9/24/07

About Time

"Future generations may well have occasion to ask themselves, 'What were our parents thinking? Why didn't they wake up when they had a chance?' We have to hear that question, from them, now."

Al Gore, "An Inconvenient Truth"

What is the future – or, as I prefer to put it, what are the futures? Throughout the twentieth century, the cultures we like to call “modern” have been obsessed with the futures. Indeed, our contemporary culture is littered with futures past, cluttered with the flying cars, the superhighways, the robots and food pills of early science fiction. Once upon a time, the futures seemed so bright – but with the coming of the atom bomb, and, now, global warming, the futures just aren’t what they used to be. While the fading of bright futures affects us all, it is, as Al Gore suggests in my epigraph above, of particular relevance to our children and their children. What, if any, legacy are we leaving them?

Children nowadays, for their part, are pretty sure that we’re not leaving them anything. When I was nine I remember sitting in the car with my mom in rural North Carolina. I was depressed. When she asked me what was wrong, I outlined my dream: an enormous garden where everyone could come and play together. The problem, I feared, was that it would never happen because there was going to be a nuclear war. Indeed, a few years later Sting came out with one of his first solo hits, “Russians”, that recast this fear for parents instead of children: “How can I save my little boy from Oppenheimer's deadly toy? / There is no monopoly in common sense / On either side of the political fence / We share the same biology / Regardless of ideology / Believe me when I say to you / I hope the Russians love their children too.”

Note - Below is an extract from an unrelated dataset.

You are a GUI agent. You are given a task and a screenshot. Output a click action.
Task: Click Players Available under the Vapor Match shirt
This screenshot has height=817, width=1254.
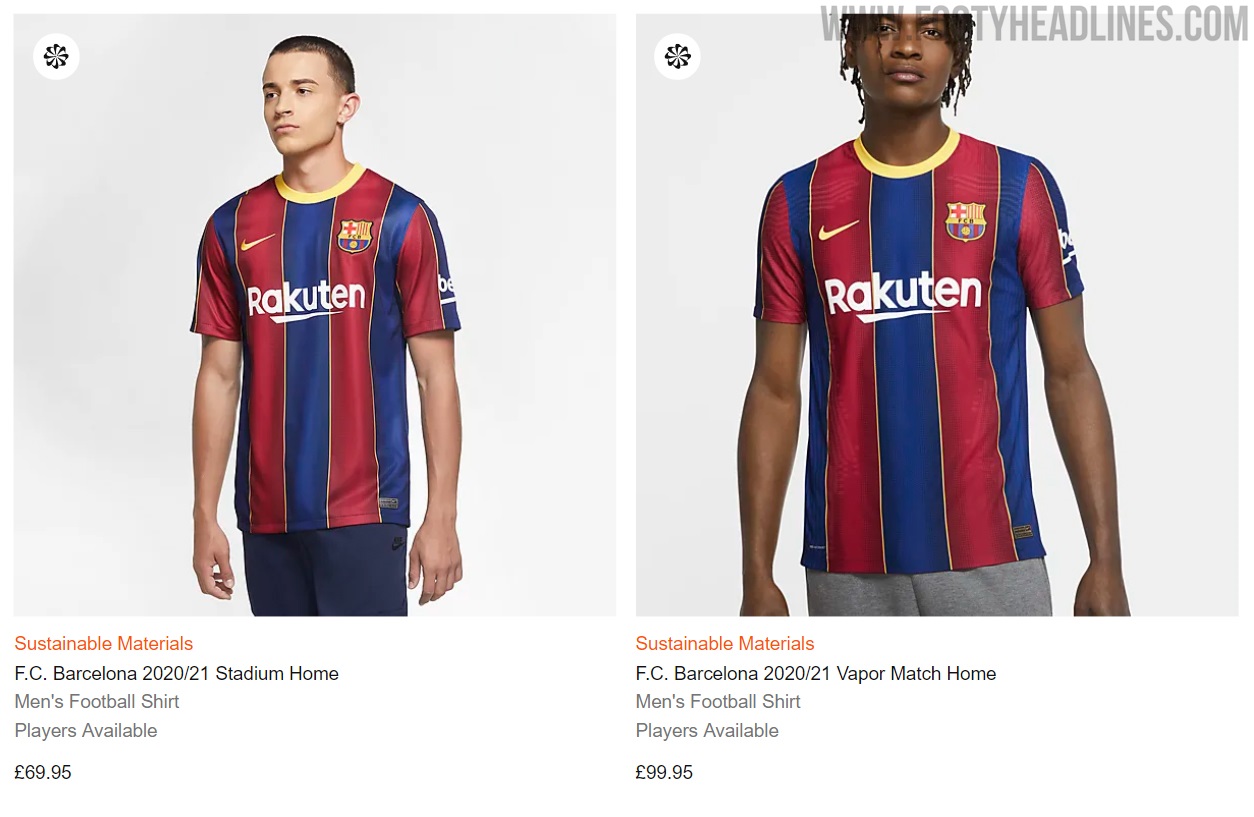tap(706, 730)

For those of us who grew up in the latter half of the 20th century, the absent future could clearly be blamed on nuclear weapons. Since then, though, a whole bevy of new futuricidal technologies and situations have arisen, from genetically-engineered viral plagues to nanotechnological “grey goo”. In Michael Chabon’s excellent article on the Long Now Foundation, he tells how his own son takes the extinction of humanity for a given: to this kid, the future means this afternoon, tomorrow, or next week, because the likelihood of humans making it past another hundred years seem slim indeed.

What ever is to be done about this creeping pessimism infecting our world’s children? While it’s too late to undo the damage modern human societies have done, too late to uninvent nuclear weapons, internal combustion engines, and the thousand and one other modern ills, we can set ourselves, now, to the task of inventing new futures and, in the present, to making those futures viable. Ecology, in this light, is essentially children’s issue, and livable futures an essential children’s right. What can we give our children, right now, what can we show them to inspire a new hope for the future of life on our planet? Our love, yes – and also love for all beings, love for the wide green world that one day they, too, will be able to pass on to our grandchildren.

Do the humans love their children, too? Yes, we do! It’s about time to show them.

2 comments:

Anonymous said...

We are the ancestors of the future
and we bring you a message:
"You are the ancestors of the future."

Unknown said...

Bump for the bios! Sadly my hope for the future comes from the futures. In my best possible imaginings I see huge digesters roaming the earth scooping up our present day "waste" and turning it into fuel and fertilizer and base material for use in most products that we will be using, flying in blimp cars made of biological materials and powered by flywheels, living in living houses ala the flintstones, hopefully without the slavery. A scenario born out of a necessity. We will only come into balance with our surroundings when we are forced to and if we do we will probably be skating the lip of total global collapse, if we aren't already. I think this has possibly happened over and over again. The end of another round of the great experiment. Will the humans figure out that there is only so much sugar in the petri dish, before they eat the last bite? That consume at all costs and the world is not my friend are the unspoken, unreasoning axioms living at the base of our brains? It's the biggest social experiment there is. The planet's biological death, like our own individual death is the last thing we want to think about. If we are actually an experiment, placed here by aliens, then this is what such a race would be most interested in. Can they survive their own powers. These magical powers we are only beginning to understand, born out of science, either for "good" or "evil" are what will destroy us or propel us forward. I can imagine the payoff of juggling a form of complete natural balance with a stabilized population while continuing our forays into the realms of magical knowledge to be huge. Maybe the conjuring of such possible futures could be useful as more than a balm for what ails us but also as a way to see ourselves through these dark passageways towards possibilities too great to imagine. As Terence Mckenna said, " There's nothing like a bunch of apes backed against a wall".